Mayra Cotta: Uma coisa que me chamou a atenção, quando comecei a escutar os relatos, era a repetição. Uma mulher depois da outra, eu escutava a mesma forma de ação dele —tentar agarrar e depois falar que foi brincadeira. Mandar mensagem inapropriada. Ficar indo atrás insistentemente, perseguindo. E até caso de trancar numa sala, num banheiro, e agarrar à força. Conversei individualmente com as vítimas, extensivamente, por muito tempo. Ouvi em detalhes as histórias. Não é simplesmente um cara apaixonado, com muitos desejos. Não. É um homem que abusou de seu poder para assediar as mulheres.

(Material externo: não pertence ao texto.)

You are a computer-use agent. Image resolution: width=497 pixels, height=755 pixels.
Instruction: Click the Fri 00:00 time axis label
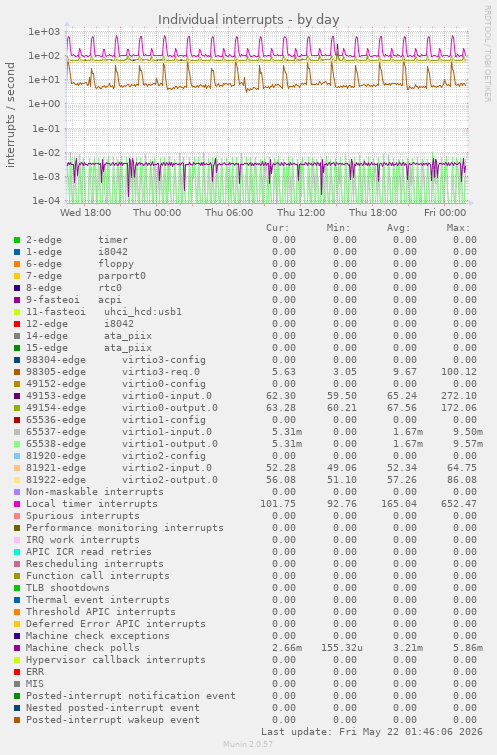(445, 212)
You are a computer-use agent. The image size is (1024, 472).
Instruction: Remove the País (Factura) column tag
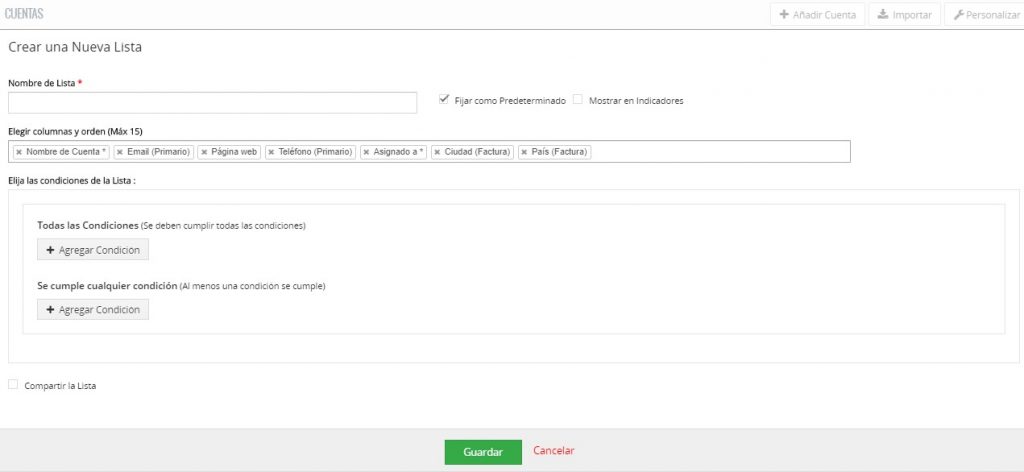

A Globo retirou do ar todos os programas de Melhem, seja na TV aberta, ou no Globoplay. Também suspendeu os projetos do ator. Torço para que a justiça seja feita, mas sou da mesma opinião que o jornalista Ricardo Feltrin, por um lado, ele afirma, sem usar esse termo, claro, que a questão do abuso é estrutural, o caso Melhem é somente a ponta do iceberg e que a Globo só se posiciona publicamente sobre esses casos quando é impossível abafá-los, por outro lado, ele teme pelo futuro de Dani Calabresa na TV. Ele afirma que foram quase dois anos para que Melhem fosse afastado, quase dois anos desde a primeira denúncia de Dani Calabresa e que o ator está conseguindo passar da condição de vítima à perseguido aos olhos de alguns. Para ele, o risco maior é de Calabresa e, não, de Melhem. Bem, se observarmos a forma como a indústria do entretenimento é complacente com homens abusadores, eu não tenho como discordar.